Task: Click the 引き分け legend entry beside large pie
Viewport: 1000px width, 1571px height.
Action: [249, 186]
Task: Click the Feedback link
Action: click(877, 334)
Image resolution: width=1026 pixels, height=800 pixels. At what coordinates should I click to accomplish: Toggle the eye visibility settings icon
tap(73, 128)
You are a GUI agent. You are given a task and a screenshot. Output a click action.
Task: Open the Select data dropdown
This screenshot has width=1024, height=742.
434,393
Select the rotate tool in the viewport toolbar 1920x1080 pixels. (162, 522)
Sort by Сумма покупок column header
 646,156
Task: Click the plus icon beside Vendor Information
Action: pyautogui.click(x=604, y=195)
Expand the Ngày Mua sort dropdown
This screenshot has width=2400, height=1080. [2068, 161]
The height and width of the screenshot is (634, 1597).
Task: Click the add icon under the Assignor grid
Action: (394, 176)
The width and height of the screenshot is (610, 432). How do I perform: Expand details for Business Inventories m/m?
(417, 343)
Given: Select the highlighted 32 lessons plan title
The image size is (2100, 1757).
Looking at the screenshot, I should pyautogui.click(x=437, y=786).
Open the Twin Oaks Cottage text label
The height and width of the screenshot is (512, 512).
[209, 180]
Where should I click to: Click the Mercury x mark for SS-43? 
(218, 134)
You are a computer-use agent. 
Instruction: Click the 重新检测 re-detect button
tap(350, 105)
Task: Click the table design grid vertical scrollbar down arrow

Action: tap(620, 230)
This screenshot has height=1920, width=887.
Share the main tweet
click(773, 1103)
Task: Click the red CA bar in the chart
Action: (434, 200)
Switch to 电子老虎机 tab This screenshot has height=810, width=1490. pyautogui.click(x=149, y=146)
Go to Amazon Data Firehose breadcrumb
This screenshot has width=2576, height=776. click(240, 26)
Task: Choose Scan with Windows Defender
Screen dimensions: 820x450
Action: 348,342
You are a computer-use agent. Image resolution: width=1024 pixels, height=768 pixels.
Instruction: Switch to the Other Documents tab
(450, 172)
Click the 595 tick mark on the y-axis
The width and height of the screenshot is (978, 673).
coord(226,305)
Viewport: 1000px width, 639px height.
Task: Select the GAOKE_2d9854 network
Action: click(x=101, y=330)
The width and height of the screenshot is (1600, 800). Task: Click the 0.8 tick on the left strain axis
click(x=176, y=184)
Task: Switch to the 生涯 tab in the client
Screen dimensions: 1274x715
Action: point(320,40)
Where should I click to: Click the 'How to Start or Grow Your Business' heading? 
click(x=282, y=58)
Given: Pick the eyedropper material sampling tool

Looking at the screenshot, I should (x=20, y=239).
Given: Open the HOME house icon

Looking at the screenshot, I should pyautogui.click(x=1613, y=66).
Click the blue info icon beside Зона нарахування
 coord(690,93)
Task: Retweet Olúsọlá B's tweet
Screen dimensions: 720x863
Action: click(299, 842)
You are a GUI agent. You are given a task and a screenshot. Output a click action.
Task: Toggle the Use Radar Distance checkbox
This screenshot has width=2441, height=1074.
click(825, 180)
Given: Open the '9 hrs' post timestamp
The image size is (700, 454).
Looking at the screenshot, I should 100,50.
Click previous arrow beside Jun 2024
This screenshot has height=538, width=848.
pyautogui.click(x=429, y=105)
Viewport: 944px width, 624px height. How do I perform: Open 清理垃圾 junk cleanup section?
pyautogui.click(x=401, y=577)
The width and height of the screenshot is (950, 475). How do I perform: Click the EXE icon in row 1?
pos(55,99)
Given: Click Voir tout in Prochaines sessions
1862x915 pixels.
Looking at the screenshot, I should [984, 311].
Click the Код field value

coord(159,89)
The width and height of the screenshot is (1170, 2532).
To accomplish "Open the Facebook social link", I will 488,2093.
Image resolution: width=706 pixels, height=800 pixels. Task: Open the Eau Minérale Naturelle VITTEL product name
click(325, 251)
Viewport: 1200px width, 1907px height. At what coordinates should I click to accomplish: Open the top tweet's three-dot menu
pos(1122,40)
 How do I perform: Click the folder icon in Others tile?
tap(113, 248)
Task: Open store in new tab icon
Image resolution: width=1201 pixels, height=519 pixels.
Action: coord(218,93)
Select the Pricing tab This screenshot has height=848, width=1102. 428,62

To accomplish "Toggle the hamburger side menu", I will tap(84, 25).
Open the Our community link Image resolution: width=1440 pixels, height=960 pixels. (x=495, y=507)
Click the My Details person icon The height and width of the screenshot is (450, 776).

PROBLEM STATEMENT | Each entry must be output exactly as it was written.

RESPONSE BELOW |
Task: Click the 引き分け legend entry beside large pie
Viewport: 1000px width, 1571px height.
Action: [249, 186]
Task: Click the Feedback link
Action: click(877, 334)
Image resolution: width=1026 pixels, height=800 pixels. At what coordinates should I click to accomplish: Toggle the eye visibility settings icon
tap(73, 128)
You are a GUI agent. You are given a task and a screenshot. Output a click action.
Task: Open the Select data dropdown
This screenshot has width=1024, height=742.
434,393
Select the rotate tool in the viewport toolbar 1920x1080 pixels. (162, 522)
Sort by Сумма покупок column header
 646,156
Task: Click the plus icon beside Vendor Information
Action: pyautogui.click(x=604, y=195)
Expand the Ngày Mua sort dropdown
This screenshot has width=2400, height=1080. [2068, 161]
The height and width of the screenshot is (634, 1597).
Task: Click the add icon under the Assignor grid
Action: (394, 176)
The width and height of the screenshot is (610, 432). How do I perform: Expand details for Business Inventories m/m?
(417, 343)
Given: Select the highlighted 32 lessons plan title
The image size is (2100, 1757).
Looking at the screenshot, I should pyautogui.click(x=437, y=786).
Open the Twin Oaks Cottage text label
The height and width of the screenshot is (512, 512).
[209, 180]
Where should I click to: Click the Mercury x mark for SS-43? 
(218, 134)
You are a computer-use agent. 
Instruction: Click the 重新检测 re-detect button
tap(350, 105)
Task: Click the table design grid vertical scrollbar down arrow

Action: tap(620, 230)
This screenshot has height=1920, width=887.
Share the main tweet
click(773, 1103)
Task: Click the red CA bar in the chart
Action: (434, 200)
Switch to 电子老虎机 tab This screenshot has height=810, width=1490. pyautogui.click(x=149, y=146)
Go to Amazon Data Firehose breadcrumb
This screenshot has width=2576, height=776. click(240, 26)
Task: Choose Scan with Windows Defender
Screen dimensions: 820x450
Action: 348,342
You are a computer-use agent. Image resolution: width=1024 pixels, height=768 pixels.
Instruction: Switch to the Other Documents tab
(450, 172)
Click the 595 tick mark on the y-axis
The width and height of the screenshot is (978, 673).
coord(226,305)
Viewport: 1000px width, 639px height.
Task: Select the GAOKE_2d9854 network
Action: click(x=101, y=330)
The width and height of the screenshot is (1600, 800). Task: Click the 0.8 tick on the left strain axis
click(x=176, y=184)
Task: Switch to the 生涯 tab in the client
Screen dimensions: 1274x715
Action: point(320,40)
Where should I click to: Click the 'How to Start or Grow Your Business' heading? 
click(x=282, y=58)
Given: Pick the eyedropper material sampling tool

Looking at the screenshot, I should (x=20, y=239).
Given: Open the HOME house icon

Looking at the screenshot, I should pyautogui.click(x=1613, y=66).
Click the blue info icon beside Зона нарахування
 coord(690,93)
Task: Retweet Olúsọlá B's tweet
Screen dimensions: 720x863
Action: click(299, 842)
You are a GUI agent. You are given a task and a screenshot. Output a click action.
Task: Toggle the Use Radar Distance checkbox
This screenshot has width=2441, height=1074.
click(825, 180)
Given: Open the '9 hrs' post timestamp
The image size is (700, 454).
Looking at the screenshot, I should 100,50.
Click previous arrow beside Jun 2024
This screenshot has height=538, width=848.
pyautogui.click(x=429, y=105)
Viewport: 944px width, 624px height. How do I perform: Open 清理垃圾 junk cleanup section?
pyautogui.click(x=401, y=577)
The width and height of the screenshot is (950, 475). How do I perform: Click the EXE icon in row 1?
pos(55,99)
Given: Click Voir tout in Prochaines sessions
1862x915 pixels.
Looking at the screenshot, I should [984, 311].
Click the Код field value

coord(159,89)
The width and height of the screenshot is (1170, 2532).
To accomplish "Open the Facebook social link", I will 488,2093.
Image resolution: width=706 pixels, height=800 pixels. Task: Open the Eau Minérale Naturelle VITTEL product name
click(325, 251)
Viewport: 1200px width, 1907px height. At what coordinates should I click to accomplish: Open the top tweet's three-dot menu
pos(1122,40)
 How do I perform: Click the folder icon in Others tile?
tap(113, 248)
Task: Open store in new tab icon
Image resolution: width=1201 pixels, height=519 pixels.
Action: coord(218,93)
Select the Pricing tab This screenshot has height=848, width=1102. 428,62

To accomplish "Toggle the hamburger side menu", I will tap(84, 25).
Open the Our community link Image resolution: width=1440 pixels, height=960 pixels. (x=495, y=507)
Click the My Details person icon The height and width of the screenshot is (450, 776).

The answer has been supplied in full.